Whatever small contrivances or inconsistencies might dwell in The Night House’s story of a husband’s secrets and the home they dwell within, they melt away as soon as the camera cuts to the face of its star. There’s always been a certain decidedness to Hall’s presence, a slight languidness to the way she carries herself that suggests an easy confidence, but with the forthright stare of someone who would never suffer fools. And to see that face, the kind you might trust to lead you through an apocalypse, dissolve into childlike hopelessness – well, that’s scarier than any monster of the imagination.
That contrast was used to bracing effect back in 2016, when she played reporter Christine Chubbuck, the woman who became the first person to die by suicide on a live television broadcast, in Christine.
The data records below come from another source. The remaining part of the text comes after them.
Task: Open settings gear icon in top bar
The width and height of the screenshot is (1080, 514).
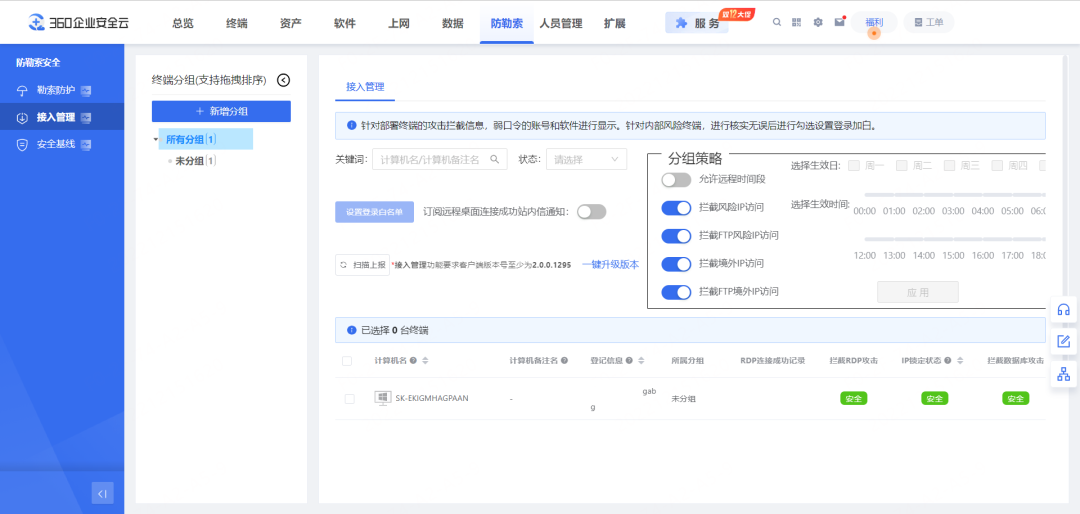Action: pos(818,22)
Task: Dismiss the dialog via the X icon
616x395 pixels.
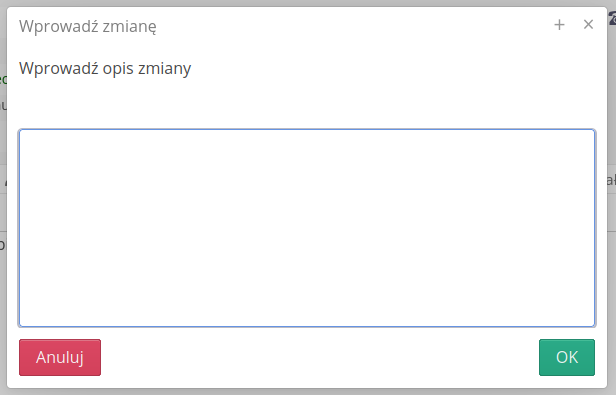Action: tap(588, 25)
It’s a topic she returns to in The Night House, the second feature by The Ritual director David Bruckner. Here, she plays Beth, a widow we first meet right after the funeral of her husband Owen (Evan Jonigkeit), the man who built their lakeside home, then took out the boat one day, carrying a gun that Beth “didn’t even know we owned”, and never returned.
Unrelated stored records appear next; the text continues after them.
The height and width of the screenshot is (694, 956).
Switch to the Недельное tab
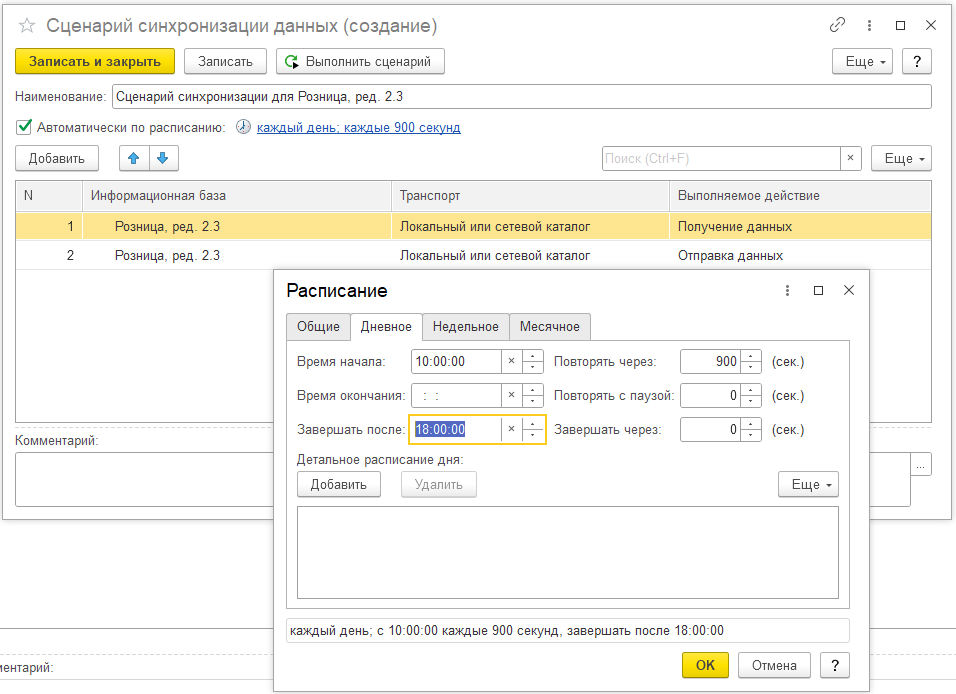pos(465,327)
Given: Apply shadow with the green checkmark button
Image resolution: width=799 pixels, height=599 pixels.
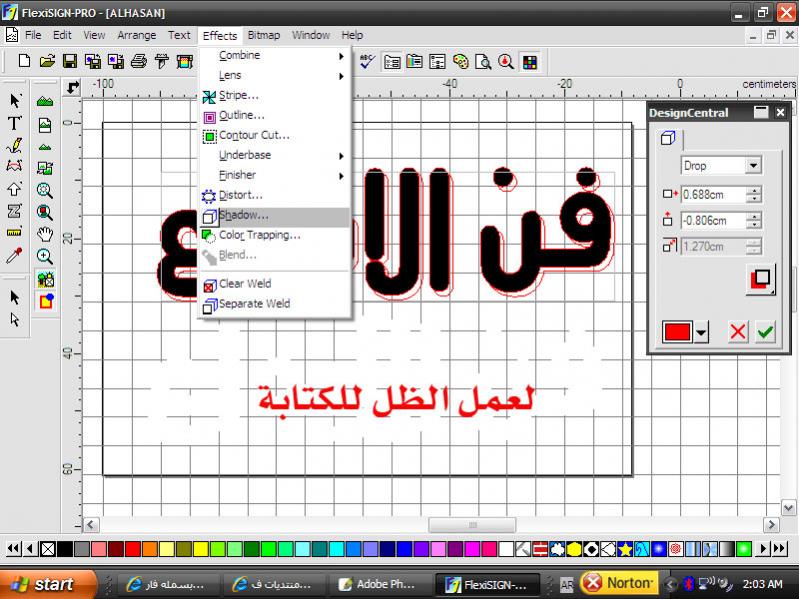Looking at the screenshot, I should point(766,333).
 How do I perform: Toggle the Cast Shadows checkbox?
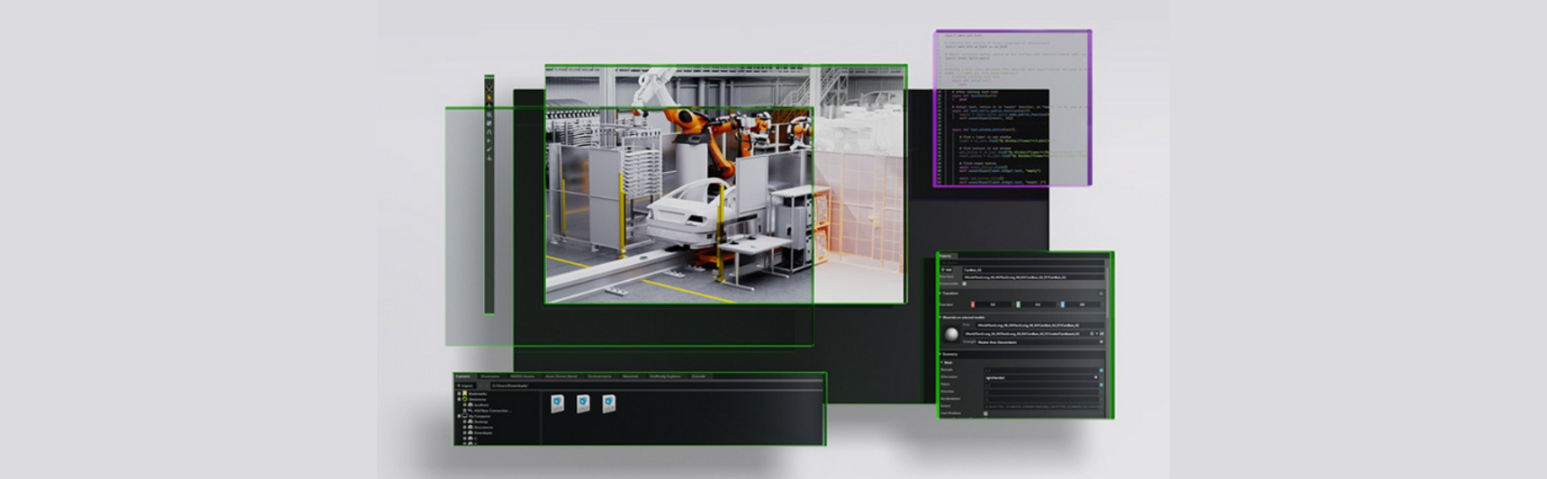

As Beth soon realises, there are many things she didn’t know about her husband. How does she explain the odd photos of her (or is it her?) on his phone, the books about labyrinths scattered about the place, or the blueprint that seems to be a mirror image of their home? Screenwriters Ben Collins and Luke Piotrowski keep much of the mystery of The Night House at bay until its final moments. To experience the film is to share in Beth’s frustrations, which are only amplified by the spectral presence in her home – one that fills its rooms with deafening noise (combined with Ben Lovett’s relentless, oppressive score) or momentarily makes itself known through shadows and reflections. Is Owen trying to send a message from beyond the grave?
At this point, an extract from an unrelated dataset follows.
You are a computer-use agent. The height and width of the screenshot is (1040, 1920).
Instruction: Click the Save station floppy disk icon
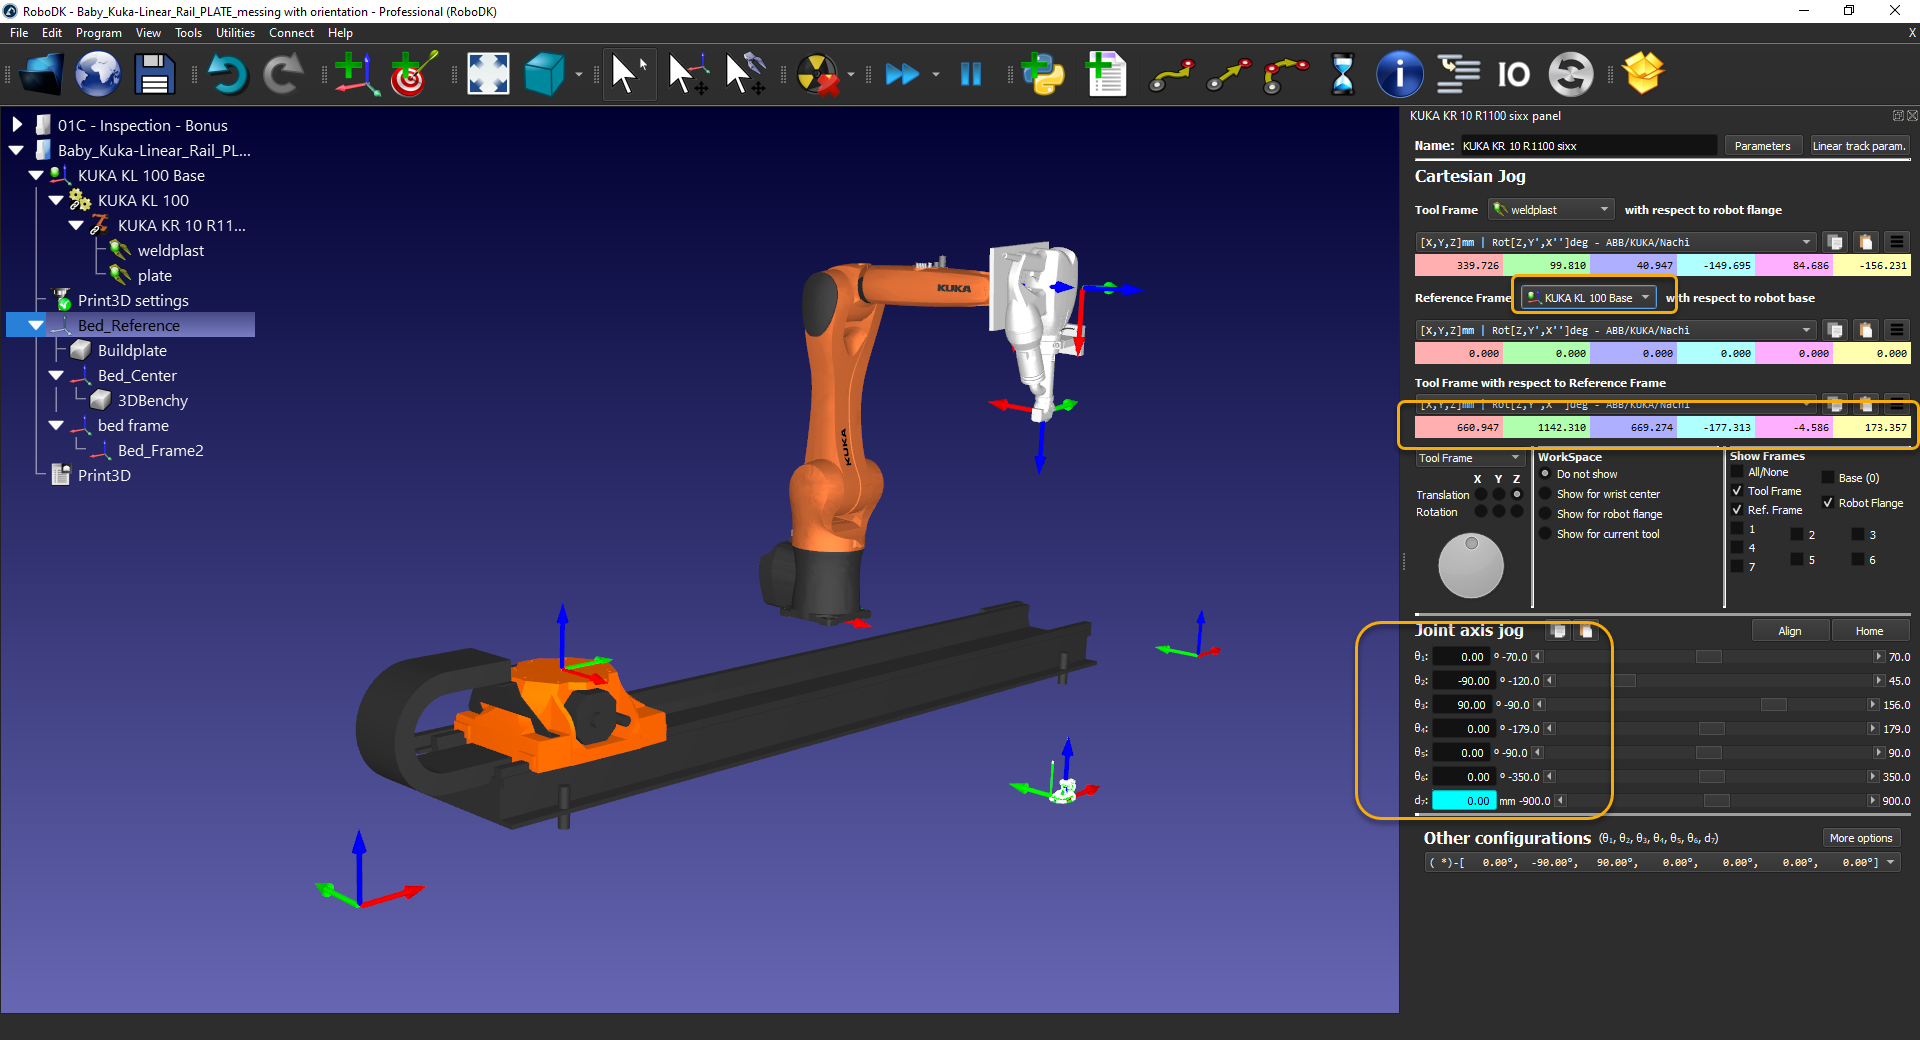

But what’s so striking about Beth, and specifically Hall’s performance, is that she never acts like the traditional, wilting horror widow. She’s furious at the phantom realm’s lack of communication skills. She yells out. She demands answers. The barrier between life and death grows into the chasm between the man Beth thought she loved and the one who’s now stepped out from the darkness. The Night House doesn’t just explore the horror of the unknown, but the horror of being robbed of what we thought we knew.